▸ **Requirement A**: In the records, rescale the part that opens with the line containing "Task: Click the user account avatar" and closes with the line containing "Action: 1541,33". Reproduce those lines in full, requests included, but multiply each coordinate in the answers by 0.55 and round to whole numbers, with halves rounded up; return only these lines and leave the pictures out.

How would you view Tamas as a partition novel?

How would you view Tamas as a partition novel?

Ans : Tamas novel is based on Indian partition. Tamas or ‘darkness’ at another level is also a critique of the growing communal forces in the country in 1970s and 80s. It is constructed on the dichotomy of communalism on the one hand and secularism on the other. Director Govind Nihalani reiterated Sahni’s introductory words by saying “the communal elements who created the (Partition) holocaust are still active today and the patterns too remain the same… The Partition provided a good historical backdrop.” (qtd in Sarkar: 2009) Hence, Tamas was, in fact, intended to be a social commentary of the day seen through the lens of Partition. The autocratic rule of 1975, the rise of Hindu fundamentalism, the Sikh carnage of 1984 and the other communal riots rising in different parts of the country beckoned the need to create a compelling story of the evils of sectarian ideologies and the xenophobic tendencies in the society. For Sahni and Nihalani, the forces which led to the Partition were still discernible even after four decades of that poignant page of history, and Tamas thus came to signify the turbulent contemporary socio-political scenario. Many critics have identified both the author and the Director with ‘leftist cultural politics.’[iv] One instance of the politics of memory working in the miniseries erases the name of Thekedar, i.e., Murad Ali, a name which can identify him as a Muslim, which according to me would have served the purpose of the serial better. To quote Mankekar, “in constructing a secular nationalist portrayal of the communalconflicts leading to Partition, his aim was to warn his viewers to be vigilant about the potentially harmful consequences of Hindu nationalism for the integrity of the nation.”

▸ **Requirement B**: Condense the paragraph of the text on Tamas that begins "Ans : Tamas novel is based on Indian partition" into a short list that keeps its main facts.

▸ **Provided data**:

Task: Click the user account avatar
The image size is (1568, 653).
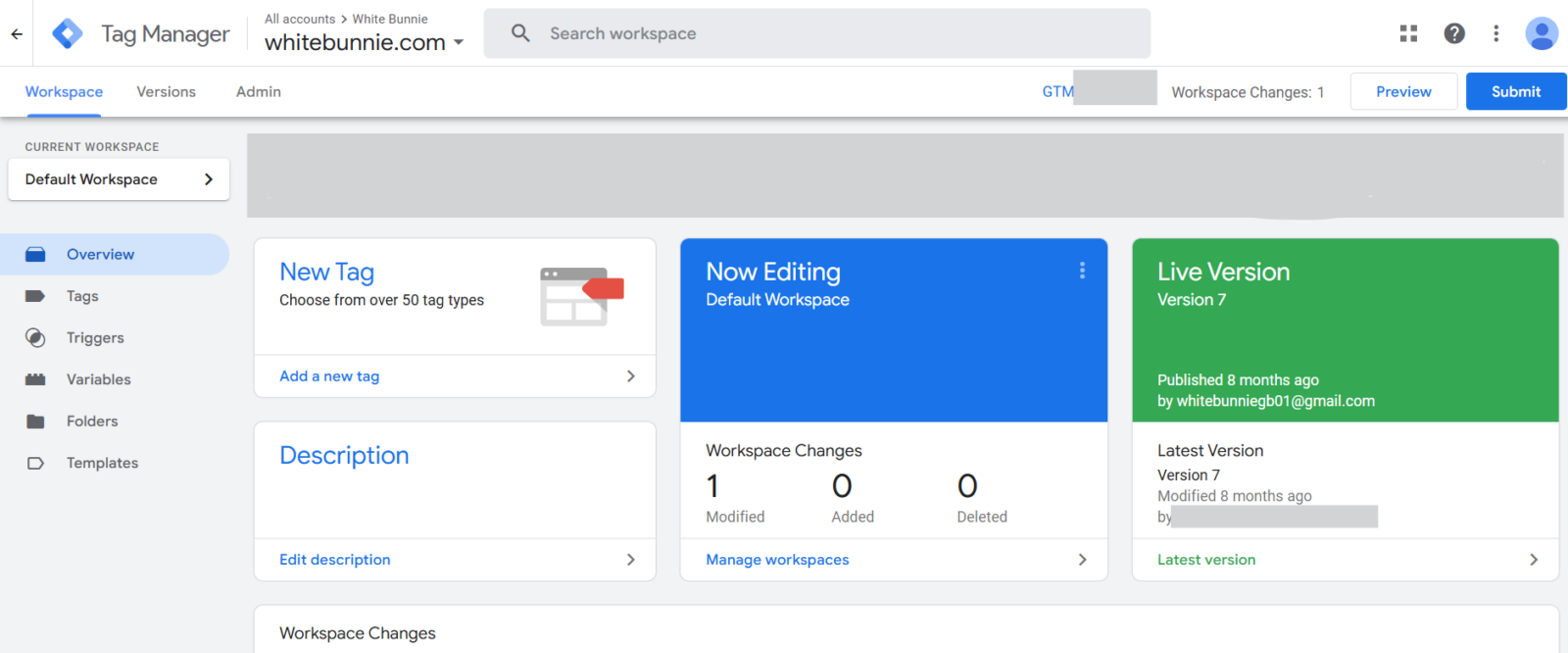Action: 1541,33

--

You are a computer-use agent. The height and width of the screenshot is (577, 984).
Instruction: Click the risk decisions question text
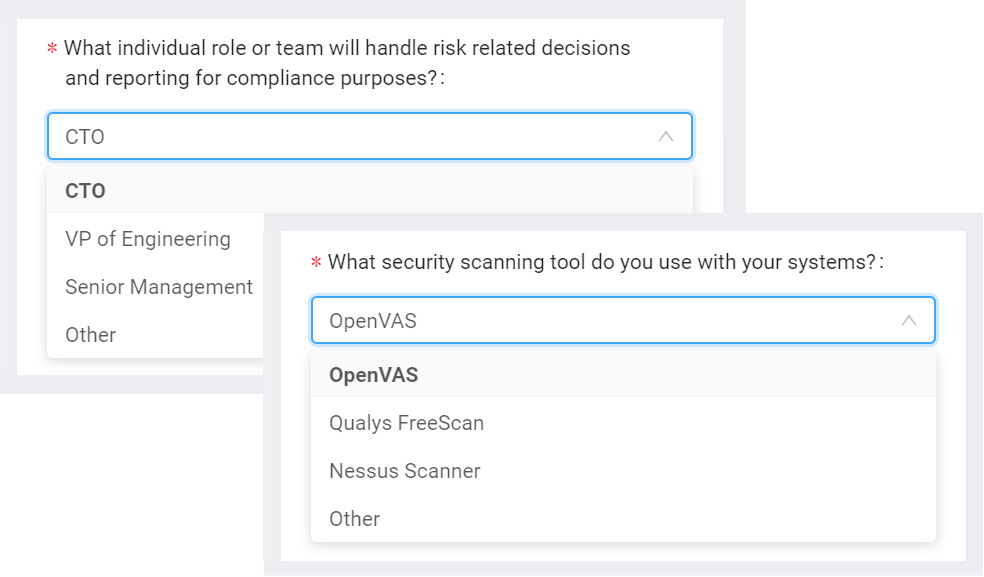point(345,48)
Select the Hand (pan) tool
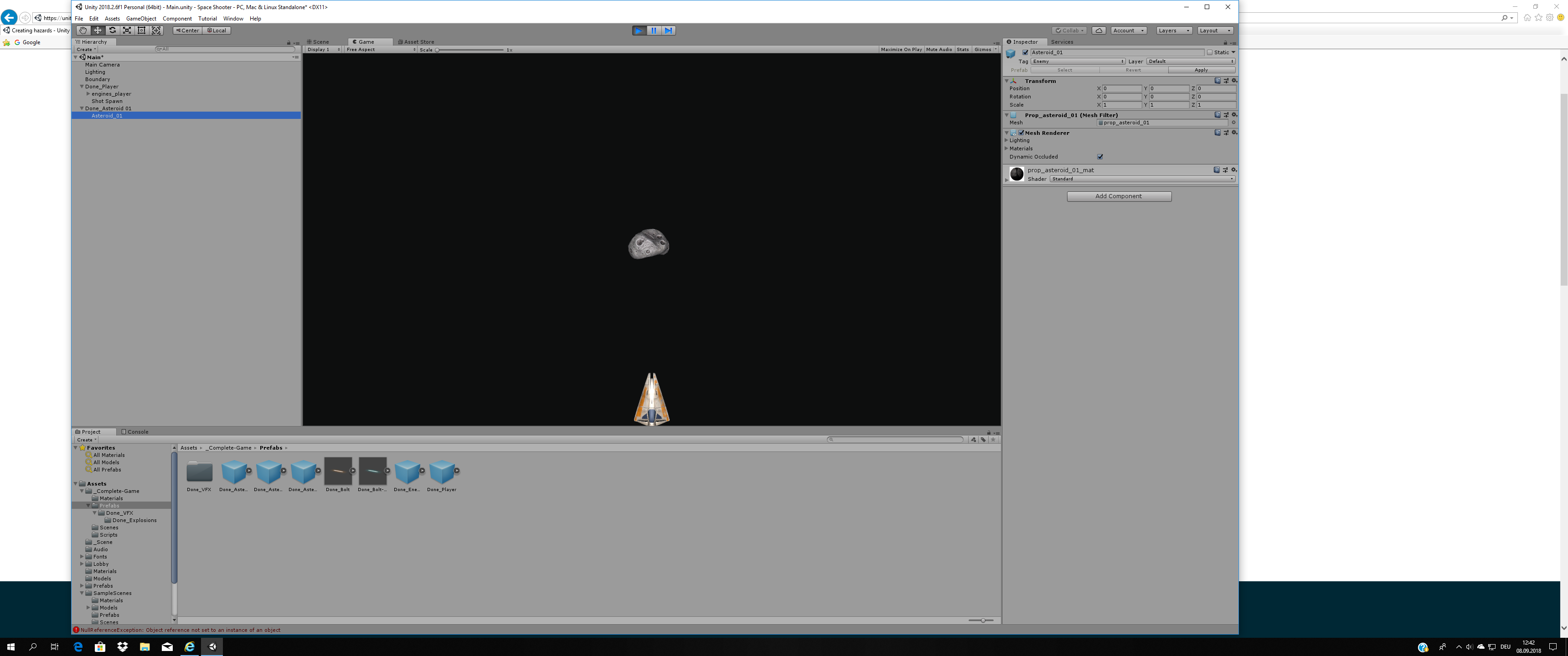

▸ **Complete response A**:
Task: Click the user account avatar
The image size is (1568, 653).
Action: 848,18

▸ **Complete response B**:
- Tamas is based on the partition of India.
- It is also a critique of the communal forces growing in the country in the 1970s and 80s, built on the opposition between communalism and secularism.
- Director Govind Nihalani echoed Sahni's introductory words: the communal elements behind the Partition holocaust were still active, with the same patterns, and the Partition gave a good historical backdrop.
- Tamas was thus meant as a social commentary on its own day, seen through the lens of Partition.
- The autocratic rule of 1975, the rise of Hindu fundamentalism, the Sikh carnage of 1984 and other communal riots created the need for a compelling story about the evils of sectarian ideologies and xenophobia.
- For Sahni and Nihalani, the forces behind the Partition were still visible four decades later, so Tamas came to signify the turbulent socio-political scene of their time.
- Many critics identify both the author and the director with "leftist cultural politics."
- The miniseries erases the name Murad Ali, which would identify the Thekedar as a Muslim; the writer believes keeping it would have served the serial better.
- Mankekar describes the aim of its secular nationalist portrayal of the conflicts leading to Partition as warning viewers about the potentially harmful consequences of Hindu nationalism for the nation's integrity.